Le présent amendement vise à demander au Gouvernement un rapport sur les conditions de mise en œuvre, à titre expérimental, de « territoires à mobilité alternative » permettant de construire des solutions intégrées pour réduire la dépendance à la voiture individuelle.

Le secteur des transports représente environ 30 % de la consommation d’énergie et des émissions de CO₂ en France, dont plus de 50 % de la consommation de pétrole est liée à la voiture individuelle. Outre l’enjeu climatique, le système automobile actuel pèse lourdement sur le budget des ménages avec un coût global estimé à 305 milliards d’euros par an (environ 10 % du PIB). De plus, il engendre des risques d’exclusion sociale majeurs, en particulier dans les zones rurales où 70 % de la population réside et où le vieillissement de la population accentue la perte d’autonomie liée à l’impossibilité de conduire.

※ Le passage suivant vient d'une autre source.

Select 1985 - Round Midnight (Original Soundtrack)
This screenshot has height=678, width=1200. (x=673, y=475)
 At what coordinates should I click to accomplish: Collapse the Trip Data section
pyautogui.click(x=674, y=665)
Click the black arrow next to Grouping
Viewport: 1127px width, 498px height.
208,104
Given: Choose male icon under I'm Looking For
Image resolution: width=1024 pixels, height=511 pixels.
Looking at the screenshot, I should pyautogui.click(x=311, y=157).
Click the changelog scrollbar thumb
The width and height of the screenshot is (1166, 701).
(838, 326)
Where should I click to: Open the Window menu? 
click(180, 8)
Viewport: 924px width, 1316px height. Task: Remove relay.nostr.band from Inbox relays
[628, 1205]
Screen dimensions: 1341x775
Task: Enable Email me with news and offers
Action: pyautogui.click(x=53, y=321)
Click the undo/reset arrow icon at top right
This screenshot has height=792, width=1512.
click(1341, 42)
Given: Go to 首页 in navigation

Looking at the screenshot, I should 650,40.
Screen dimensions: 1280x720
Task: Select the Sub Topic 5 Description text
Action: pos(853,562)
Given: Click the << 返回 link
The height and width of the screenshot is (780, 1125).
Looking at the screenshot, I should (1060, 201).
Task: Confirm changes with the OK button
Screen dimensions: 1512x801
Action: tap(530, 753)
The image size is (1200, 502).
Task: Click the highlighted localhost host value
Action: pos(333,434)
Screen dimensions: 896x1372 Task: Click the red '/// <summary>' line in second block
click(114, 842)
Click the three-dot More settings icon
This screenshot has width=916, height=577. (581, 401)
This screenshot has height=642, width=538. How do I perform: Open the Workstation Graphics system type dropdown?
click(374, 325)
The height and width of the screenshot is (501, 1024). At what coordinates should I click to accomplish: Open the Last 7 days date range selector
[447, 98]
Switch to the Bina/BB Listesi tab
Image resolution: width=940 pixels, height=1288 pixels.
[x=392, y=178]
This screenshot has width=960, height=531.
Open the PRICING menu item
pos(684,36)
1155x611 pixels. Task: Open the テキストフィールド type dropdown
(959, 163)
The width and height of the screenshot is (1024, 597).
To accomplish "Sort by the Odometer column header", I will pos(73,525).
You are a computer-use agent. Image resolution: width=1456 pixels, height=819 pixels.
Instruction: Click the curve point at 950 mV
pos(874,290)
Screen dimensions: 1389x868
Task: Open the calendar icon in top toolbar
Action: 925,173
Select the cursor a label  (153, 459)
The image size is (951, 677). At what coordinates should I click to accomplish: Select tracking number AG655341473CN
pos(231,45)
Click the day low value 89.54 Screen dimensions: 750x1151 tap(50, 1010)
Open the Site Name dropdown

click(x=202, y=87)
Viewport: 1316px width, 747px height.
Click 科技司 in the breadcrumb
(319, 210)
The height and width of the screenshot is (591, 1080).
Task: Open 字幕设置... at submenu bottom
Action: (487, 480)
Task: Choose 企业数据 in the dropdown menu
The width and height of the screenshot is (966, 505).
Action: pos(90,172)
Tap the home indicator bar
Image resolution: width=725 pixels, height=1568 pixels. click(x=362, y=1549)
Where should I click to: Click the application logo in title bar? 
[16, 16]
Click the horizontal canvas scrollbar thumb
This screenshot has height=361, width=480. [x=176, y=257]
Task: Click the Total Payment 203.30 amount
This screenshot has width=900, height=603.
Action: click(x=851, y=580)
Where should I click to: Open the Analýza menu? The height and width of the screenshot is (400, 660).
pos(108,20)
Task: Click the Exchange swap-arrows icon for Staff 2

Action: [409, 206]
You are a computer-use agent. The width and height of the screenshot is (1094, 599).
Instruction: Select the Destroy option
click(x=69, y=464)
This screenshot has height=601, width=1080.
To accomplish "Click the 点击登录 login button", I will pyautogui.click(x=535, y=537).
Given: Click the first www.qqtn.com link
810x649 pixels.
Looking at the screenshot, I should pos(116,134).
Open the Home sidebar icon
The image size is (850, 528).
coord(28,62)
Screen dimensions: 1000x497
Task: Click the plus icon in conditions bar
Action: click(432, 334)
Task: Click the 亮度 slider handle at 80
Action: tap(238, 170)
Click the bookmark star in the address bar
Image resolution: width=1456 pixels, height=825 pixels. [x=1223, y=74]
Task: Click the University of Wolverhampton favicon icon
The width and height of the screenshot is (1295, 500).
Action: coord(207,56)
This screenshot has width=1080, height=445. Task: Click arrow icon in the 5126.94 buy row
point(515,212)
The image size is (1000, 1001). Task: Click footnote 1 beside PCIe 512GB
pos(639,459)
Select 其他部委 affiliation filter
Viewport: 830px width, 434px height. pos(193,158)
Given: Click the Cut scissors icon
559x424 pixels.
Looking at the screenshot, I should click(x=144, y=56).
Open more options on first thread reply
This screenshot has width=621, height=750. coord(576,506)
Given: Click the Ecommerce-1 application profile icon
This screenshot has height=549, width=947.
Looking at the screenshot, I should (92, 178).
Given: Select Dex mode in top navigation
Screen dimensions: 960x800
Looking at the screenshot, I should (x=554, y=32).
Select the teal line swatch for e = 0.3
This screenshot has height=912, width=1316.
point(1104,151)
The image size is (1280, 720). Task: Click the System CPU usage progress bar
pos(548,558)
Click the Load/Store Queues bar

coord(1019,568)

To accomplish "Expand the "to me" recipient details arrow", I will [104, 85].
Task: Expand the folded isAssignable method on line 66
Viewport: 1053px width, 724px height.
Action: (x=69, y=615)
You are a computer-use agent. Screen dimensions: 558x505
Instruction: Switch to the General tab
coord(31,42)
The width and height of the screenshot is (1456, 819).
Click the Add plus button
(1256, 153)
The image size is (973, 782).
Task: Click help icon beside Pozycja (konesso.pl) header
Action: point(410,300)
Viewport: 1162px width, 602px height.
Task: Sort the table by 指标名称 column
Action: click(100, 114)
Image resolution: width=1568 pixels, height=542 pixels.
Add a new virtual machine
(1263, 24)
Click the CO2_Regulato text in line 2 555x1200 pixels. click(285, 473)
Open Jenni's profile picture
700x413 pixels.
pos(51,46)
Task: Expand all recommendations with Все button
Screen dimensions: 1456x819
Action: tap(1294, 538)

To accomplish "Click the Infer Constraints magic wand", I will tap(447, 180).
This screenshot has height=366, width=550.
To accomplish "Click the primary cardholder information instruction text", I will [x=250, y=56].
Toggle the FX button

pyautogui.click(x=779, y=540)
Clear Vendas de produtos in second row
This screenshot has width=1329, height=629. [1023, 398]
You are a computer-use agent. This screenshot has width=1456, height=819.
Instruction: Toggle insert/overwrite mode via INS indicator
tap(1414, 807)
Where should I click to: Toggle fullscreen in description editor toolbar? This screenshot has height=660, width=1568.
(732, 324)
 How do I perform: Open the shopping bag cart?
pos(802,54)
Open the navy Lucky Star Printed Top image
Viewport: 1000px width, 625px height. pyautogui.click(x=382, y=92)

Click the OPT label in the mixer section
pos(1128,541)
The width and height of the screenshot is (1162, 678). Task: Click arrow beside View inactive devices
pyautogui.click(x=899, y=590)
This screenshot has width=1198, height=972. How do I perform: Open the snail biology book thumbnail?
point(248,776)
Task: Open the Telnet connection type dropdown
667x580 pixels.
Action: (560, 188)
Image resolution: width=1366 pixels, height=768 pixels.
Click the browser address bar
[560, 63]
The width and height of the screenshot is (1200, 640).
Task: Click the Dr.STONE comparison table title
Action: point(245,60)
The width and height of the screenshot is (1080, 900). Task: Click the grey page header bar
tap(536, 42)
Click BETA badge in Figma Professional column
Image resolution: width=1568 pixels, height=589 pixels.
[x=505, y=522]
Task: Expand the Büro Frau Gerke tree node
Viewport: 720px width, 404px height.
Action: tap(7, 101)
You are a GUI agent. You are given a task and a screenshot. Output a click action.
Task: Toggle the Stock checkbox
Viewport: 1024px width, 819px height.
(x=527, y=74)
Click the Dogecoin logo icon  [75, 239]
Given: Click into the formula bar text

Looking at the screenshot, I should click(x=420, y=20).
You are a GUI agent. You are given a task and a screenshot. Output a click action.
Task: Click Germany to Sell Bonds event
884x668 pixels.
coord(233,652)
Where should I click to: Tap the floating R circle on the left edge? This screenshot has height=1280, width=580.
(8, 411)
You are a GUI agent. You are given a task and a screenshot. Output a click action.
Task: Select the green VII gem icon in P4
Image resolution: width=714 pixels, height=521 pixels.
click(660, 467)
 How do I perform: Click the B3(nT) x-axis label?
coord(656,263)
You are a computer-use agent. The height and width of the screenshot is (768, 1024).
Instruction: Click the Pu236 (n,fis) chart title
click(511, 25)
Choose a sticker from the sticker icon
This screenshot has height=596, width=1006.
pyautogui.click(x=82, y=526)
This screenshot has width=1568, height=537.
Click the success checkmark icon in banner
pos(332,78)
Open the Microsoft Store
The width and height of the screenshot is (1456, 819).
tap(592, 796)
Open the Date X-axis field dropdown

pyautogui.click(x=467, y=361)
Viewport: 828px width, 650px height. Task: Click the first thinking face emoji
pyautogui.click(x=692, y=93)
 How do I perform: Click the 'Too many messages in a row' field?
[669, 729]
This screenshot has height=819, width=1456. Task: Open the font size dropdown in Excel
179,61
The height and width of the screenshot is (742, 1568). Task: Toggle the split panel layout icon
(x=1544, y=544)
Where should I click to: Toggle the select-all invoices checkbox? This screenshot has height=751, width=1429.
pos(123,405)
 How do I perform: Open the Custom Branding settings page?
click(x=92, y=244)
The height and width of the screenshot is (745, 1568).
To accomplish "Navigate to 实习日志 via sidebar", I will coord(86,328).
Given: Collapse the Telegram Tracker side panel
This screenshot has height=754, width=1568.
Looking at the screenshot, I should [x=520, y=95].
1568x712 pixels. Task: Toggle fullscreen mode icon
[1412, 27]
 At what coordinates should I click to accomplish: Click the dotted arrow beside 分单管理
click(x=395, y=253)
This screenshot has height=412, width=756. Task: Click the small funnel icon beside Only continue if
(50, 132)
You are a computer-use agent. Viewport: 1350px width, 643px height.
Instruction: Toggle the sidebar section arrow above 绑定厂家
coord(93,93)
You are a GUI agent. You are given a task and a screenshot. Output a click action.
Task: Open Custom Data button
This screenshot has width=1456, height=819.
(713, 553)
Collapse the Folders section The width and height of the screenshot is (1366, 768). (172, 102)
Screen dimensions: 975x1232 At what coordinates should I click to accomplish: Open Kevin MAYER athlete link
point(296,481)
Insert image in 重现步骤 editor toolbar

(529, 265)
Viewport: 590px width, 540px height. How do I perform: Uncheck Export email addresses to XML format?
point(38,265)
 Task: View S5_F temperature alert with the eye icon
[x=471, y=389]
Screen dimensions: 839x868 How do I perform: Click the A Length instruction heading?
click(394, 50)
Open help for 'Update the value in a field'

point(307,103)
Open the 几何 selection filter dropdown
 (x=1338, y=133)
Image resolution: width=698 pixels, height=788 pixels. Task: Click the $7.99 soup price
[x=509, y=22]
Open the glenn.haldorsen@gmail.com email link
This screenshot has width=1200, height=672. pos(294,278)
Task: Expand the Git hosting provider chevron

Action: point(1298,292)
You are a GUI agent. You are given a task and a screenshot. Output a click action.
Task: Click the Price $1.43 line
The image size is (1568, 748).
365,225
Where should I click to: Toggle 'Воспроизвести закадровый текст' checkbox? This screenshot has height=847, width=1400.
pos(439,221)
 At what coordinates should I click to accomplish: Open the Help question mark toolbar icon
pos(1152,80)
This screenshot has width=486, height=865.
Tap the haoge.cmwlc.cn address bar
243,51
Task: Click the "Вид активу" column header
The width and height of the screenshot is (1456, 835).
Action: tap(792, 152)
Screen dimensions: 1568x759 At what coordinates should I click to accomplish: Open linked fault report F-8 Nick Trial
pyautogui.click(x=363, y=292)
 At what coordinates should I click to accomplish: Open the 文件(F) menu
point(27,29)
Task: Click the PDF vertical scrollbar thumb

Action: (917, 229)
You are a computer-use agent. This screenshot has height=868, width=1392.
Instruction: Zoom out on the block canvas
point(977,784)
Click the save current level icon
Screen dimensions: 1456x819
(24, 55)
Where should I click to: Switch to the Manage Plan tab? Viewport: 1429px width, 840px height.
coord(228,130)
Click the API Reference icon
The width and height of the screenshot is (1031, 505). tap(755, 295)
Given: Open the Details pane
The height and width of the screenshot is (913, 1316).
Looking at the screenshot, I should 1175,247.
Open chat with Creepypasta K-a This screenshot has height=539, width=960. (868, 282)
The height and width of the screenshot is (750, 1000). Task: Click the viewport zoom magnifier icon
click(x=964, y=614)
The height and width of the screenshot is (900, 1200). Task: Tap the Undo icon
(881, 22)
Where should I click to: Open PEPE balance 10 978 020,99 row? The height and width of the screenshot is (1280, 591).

Si des travaux de modélisation montrent qu’une alternative est techniquement possible partout sur le territoire (transports collectifs cadencés, réorganisation partielle de la voirie, services de mobilités unifiés), l’éclatement actuel des compétences entre les différentes autorités organisations de la mobilité empêche le déploiement de solutions pleinement intégrées.

Ce rapport devra ainsi identifier les leviers juridiques et techniques permettant aux collectivités de coordonner l’ensemble des acteurs de la mobilité au sein d’un périmètre donné, afin d’évaluer les conditions de mise en œuvre et de permettre le déploiement futur de ce modèle, en réponse aux objectifs de transition écologique et de cohésion territoriale.



NB :La présente rectification porte sur la liste des signataires.